→ **YOUR OBJECTIVE**
Reproduce the data in full, exactly.

Saved data entries:
>>>>>
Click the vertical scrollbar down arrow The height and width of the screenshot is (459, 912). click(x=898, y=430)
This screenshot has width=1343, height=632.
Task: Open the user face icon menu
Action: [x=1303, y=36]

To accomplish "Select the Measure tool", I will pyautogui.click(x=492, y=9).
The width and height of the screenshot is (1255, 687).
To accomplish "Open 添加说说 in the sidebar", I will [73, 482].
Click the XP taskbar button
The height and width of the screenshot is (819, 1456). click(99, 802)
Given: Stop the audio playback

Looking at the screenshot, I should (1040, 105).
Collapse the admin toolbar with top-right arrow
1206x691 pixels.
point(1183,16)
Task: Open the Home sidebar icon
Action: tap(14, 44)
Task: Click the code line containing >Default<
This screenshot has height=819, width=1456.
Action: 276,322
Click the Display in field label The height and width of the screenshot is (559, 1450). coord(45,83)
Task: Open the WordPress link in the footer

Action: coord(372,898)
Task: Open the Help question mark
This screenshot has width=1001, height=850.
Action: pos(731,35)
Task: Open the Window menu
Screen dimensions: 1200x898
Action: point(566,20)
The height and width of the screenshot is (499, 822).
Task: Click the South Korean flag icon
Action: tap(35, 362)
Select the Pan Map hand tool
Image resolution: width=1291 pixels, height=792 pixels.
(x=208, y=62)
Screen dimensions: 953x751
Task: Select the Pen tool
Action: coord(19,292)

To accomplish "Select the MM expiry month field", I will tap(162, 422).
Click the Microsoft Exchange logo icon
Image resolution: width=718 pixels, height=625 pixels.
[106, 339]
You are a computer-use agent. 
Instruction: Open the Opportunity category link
<<<<<
→ **REPLY**
Click the vertical scrollbar down arrow The height and width of the screenshot is (459, 912). click(x=898, y=430)
This screenshot has width=1343, height=632.
Task: Open the user face icon menu
Action: [x=1303, y=36]

To accomplish "Select the Measure tool", I will pyautogui.click(x=492, y=9).
The width and height of the screenshot is (1255, 687).
To accomplish "Open 添加说说 in the sidebar", I will [73, 482].
Click the XP taskbar button
The height and width of the screenshot is (819, 1456). click(99, 802)
Given: Stop the audio playback

Looking at the screenshot, I should (1040, 105).
Collapse the admin toolbar with top-right arrow
1206x691 pixels.
point(1183,16)
Task: Open the Home sidebar icon
Action: tap(14, 44)
Task: Click the code line containing >Default<
This screenshot has height=819, width=1456.
Action: 276,322
Click the Display in field label The height and width of the screenshot is (559, 1450). coord(45,83)
Task: Open the WordPress link in the footer

Action: coord(372,898)
Task: Open the Help question mark
This screenshot has width=1001, height=850.
Action: pos(731,35)
Task: Open the Window menu
Screen dimensions: 1200x898
Action: point(566,20)
The height and width of the screenshot is (499, 822).
Task: Click the South Korean flag icon
Action: tap(35, 362)
Select the Pan Map hand tool
Image resolution: width=1291 pixels, height=792 pixels.
(x=208, y=62)
Screen dimensions: 953x751
Task: Select the Pen tool
Action: coord(19,292)

To accomplish "Select the MM expiry month field", I will tap(162, 422).
Click the Microsoft Exchange logo icon
Image resolution: width=718 pixels, height=625 pixels.
[106, 339]
You are a computer-use agent. 
Instruction: Open the Opportunity category link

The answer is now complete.